The huge problem with this is that in five years VDuck readership has fucking QUADRUPLED (yes, eight) to include all manner of friends and family and people not yet met. The problem: in "real life", you don't give all of your friends and family the exact same version of "what's happening to you", do you. Naw you don't, you censor, you embellish, just make shit up, whatever, etc. based on how you want that friend or family member to see you, or whether you're concerned about upsetting or angering them, killing them, etc.
Ze blog, she no work this way. Everyone get same version. And my current creative tension is coming from the fact that, again for "therapeutic reasons", I want/need to start working with a "more real picture", writing about some less hilarious and uplifting aspects of ze life and seeing if This Blogging Thing can still be a way to Get Peaceful. But you know, I also don't necessarily want every random person who stops by for an okonomiyaki recipe to know that I've got a vial of crack stuck up my ass. Or whatever that week's drama is (do they even use vials anymore? I don't think so).

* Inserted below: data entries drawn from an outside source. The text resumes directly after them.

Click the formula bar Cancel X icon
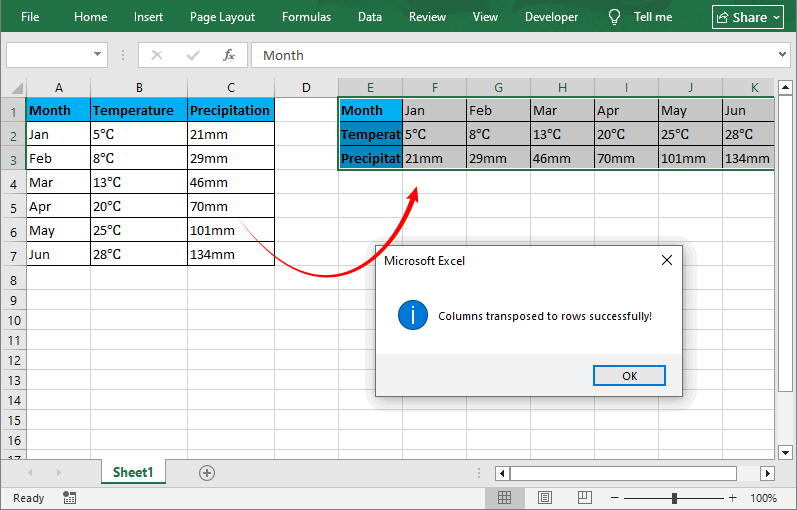 (157, 55)
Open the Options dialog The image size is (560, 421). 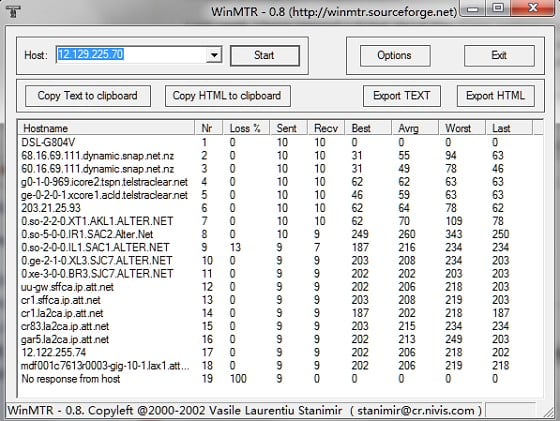coord(395,55)
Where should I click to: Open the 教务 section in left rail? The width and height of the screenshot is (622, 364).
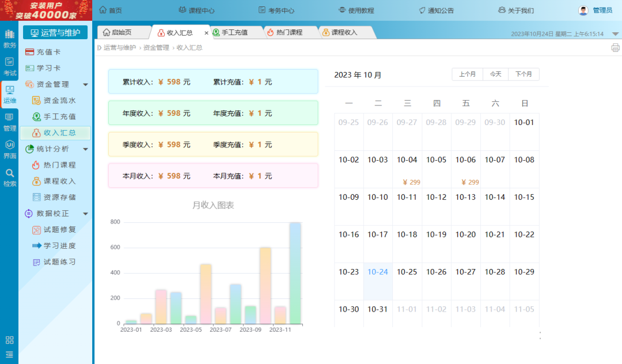(9, 39)
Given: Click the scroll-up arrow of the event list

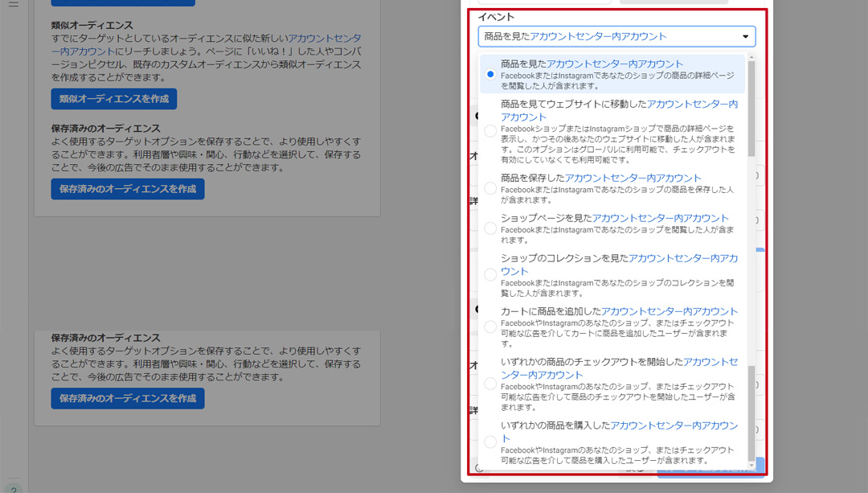Looking at the screenshot, I should (751, 57).
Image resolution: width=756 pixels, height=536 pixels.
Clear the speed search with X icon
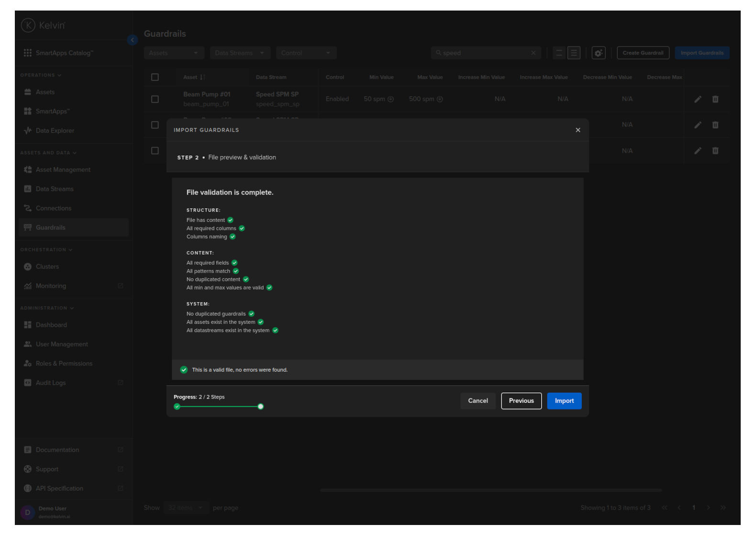(x=533, y=53)
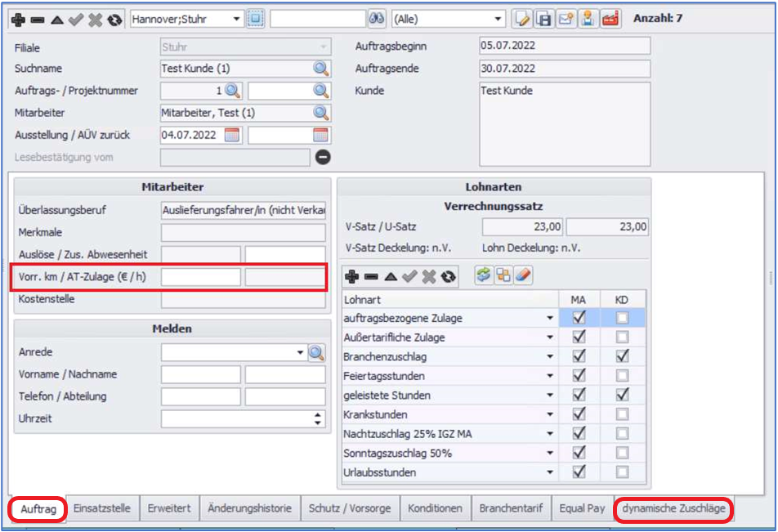Switch to the dynamische Zuschläge tab
Image resolution: width=778 pixels, height=532 pixels.
tap(673, 508)
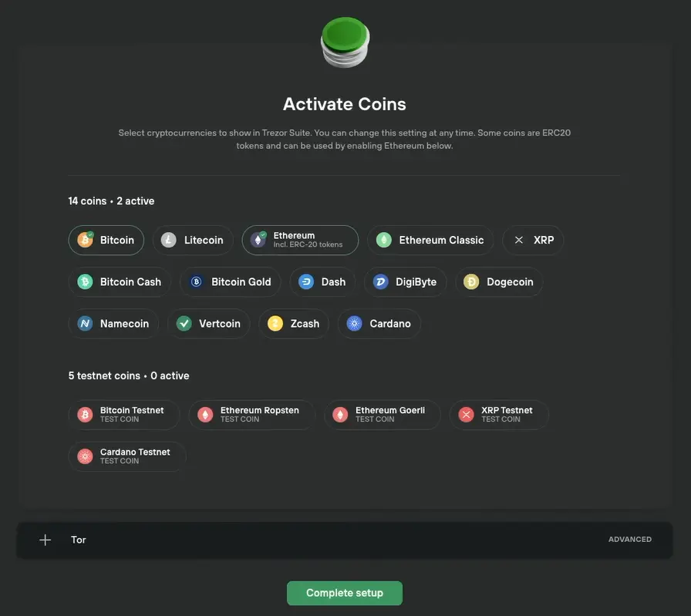The height and width of the screenshot is (616, 691).
Task: Enable the Vertcoin coin chip
Action: 209,324
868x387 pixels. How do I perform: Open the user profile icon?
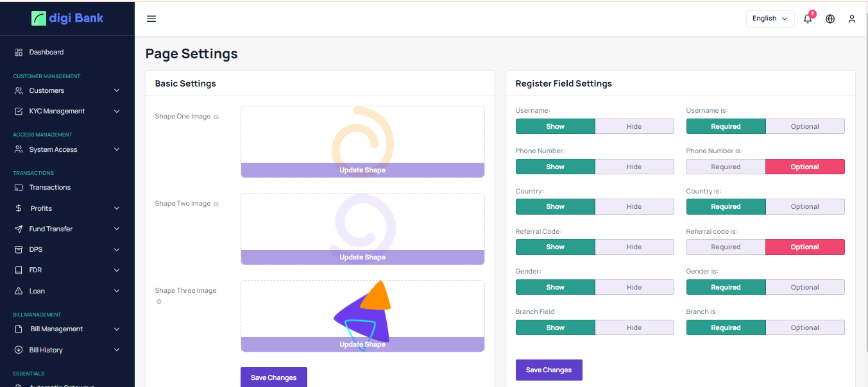click(x=852, y=19)
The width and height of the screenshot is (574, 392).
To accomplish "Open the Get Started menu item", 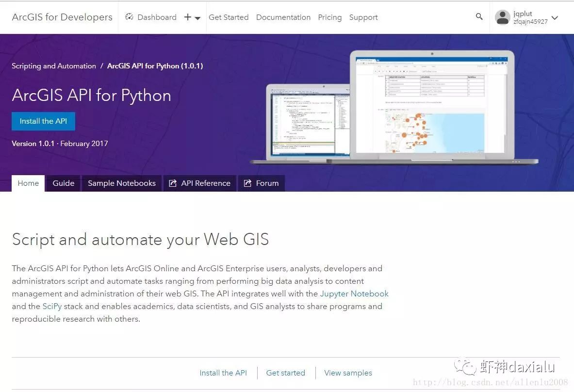I will point(229,17).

If there are questions to be asked, it seems like they remain 1) what's the purpose of this blog today and 2) how exactly is it succeeding or failing at that 3) what could one do to fix it.
I'ma just make a list of things I found.
- I initially thought this Sandhill Trek post was not going to be good, but the sheer volume of answers and the variety/repetition therein seemed to help clarify the differences in my perspective.
What? It's a short list so far. Leave me alone.